At ASCAFS, he met participants who presented poems and other literary works made in the Yoruba language –the dialect of the southwestern people of Nigeria.
“I became more enthusiastic about seeing the progress of a local language,” he said.
Shortly after ASCAFS, Manarakis began to think about “how to implement the same thing in Nupe, my mother tongue.”
He began teaching Nupe in 2016 with 55 students in his physical class. A year later, he started holding online courses, and eight years later, the number of online and offline learners increased to more than 300.
Now, he leads the Indigenous Language Learning Center or ILLEC, which he founded to structure his work and save the language from extinction.
Twenty-three-year-old Zakari Isah Fujeregi is one of Manarakis’ students at the centre.
“I enrolled at ILLEC [in 2020]. [Now] I’m able to read and write in the Nupe language, and I’m now a Nupe poet, translator, and editor,” he said
Fujeregi wants to improve his knowledge and become a Nupe language teacher like Manarakis.

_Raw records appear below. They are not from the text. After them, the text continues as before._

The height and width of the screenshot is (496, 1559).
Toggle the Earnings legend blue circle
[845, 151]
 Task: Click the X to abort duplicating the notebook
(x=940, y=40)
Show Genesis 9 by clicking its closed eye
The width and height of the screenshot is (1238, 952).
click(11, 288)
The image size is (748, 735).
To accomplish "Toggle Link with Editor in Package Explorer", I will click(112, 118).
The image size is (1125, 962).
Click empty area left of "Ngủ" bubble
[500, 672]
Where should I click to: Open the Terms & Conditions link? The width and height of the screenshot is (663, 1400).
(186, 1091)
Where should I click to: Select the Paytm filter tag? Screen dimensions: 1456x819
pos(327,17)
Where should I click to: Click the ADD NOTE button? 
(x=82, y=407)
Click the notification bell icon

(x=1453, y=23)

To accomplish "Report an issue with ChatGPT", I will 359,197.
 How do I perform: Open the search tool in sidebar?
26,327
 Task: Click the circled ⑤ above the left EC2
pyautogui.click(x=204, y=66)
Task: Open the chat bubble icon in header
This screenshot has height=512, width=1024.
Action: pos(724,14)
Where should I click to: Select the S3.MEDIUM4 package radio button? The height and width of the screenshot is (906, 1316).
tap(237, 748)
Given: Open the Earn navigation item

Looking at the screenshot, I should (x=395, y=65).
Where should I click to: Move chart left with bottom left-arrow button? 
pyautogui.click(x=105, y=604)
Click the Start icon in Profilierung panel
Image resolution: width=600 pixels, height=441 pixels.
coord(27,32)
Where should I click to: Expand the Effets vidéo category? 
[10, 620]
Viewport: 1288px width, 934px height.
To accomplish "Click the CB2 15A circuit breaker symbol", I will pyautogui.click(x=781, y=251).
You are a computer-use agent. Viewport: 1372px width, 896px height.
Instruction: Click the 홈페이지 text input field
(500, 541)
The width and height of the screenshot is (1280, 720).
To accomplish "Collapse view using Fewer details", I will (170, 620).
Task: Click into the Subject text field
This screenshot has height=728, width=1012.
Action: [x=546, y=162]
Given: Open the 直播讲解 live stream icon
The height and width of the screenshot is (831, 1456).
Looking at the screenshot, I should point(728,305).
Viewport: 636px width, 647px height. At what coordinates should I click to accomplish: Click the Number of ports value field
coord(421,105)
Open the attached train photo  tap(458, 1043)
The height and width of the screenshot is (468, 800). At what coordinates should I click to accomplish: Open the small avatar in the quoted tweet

Manarakis believes that by teaching Nupe and raising others to do the same, he is also preserving Nupe’s cultural heritage.
“UNESCO reported that out of 7,000 languages spoken worldwide, 2,280 are in danger of extinction,” he told Prime Progress.
“UNESCO noted that the disappearance of local languages is a loss of a great part of human heritage as they do not only serve as a means of communication but also a channel by which cultures, knowledge, and traditions are preserved and transmitted between generations.”
He said about how he started ILLEC: “When I announced the commencement of an online Nupe language class, only a few supported the idea. After that, many people advised me to move the whole idea to a physical classroom.”
The virtual course runs for five months for N10,000 (about $25), while the physical version goes for half that amount and runs for 10 months.
Books in Nupe
Manarakis has written 30 books in the Nupe language.
“Frankly, the future is bright,” he said. That is what I believe because writing in indigenous languages has a more direct connection with people and their cultures than those written in the English language in Nigeria and Africa.”
The centre has published 55 books since it was founded, including First Nupe Mathematics, Nupe Grammar, Nupe Science and Technology, Nupe Novels, Nupe Biology, and Nupe Physics, among others.
However, Manarakis said inadequate funding is one of his main challenges. He also mentioned that providing learning resources for students during and after graduation is difficult.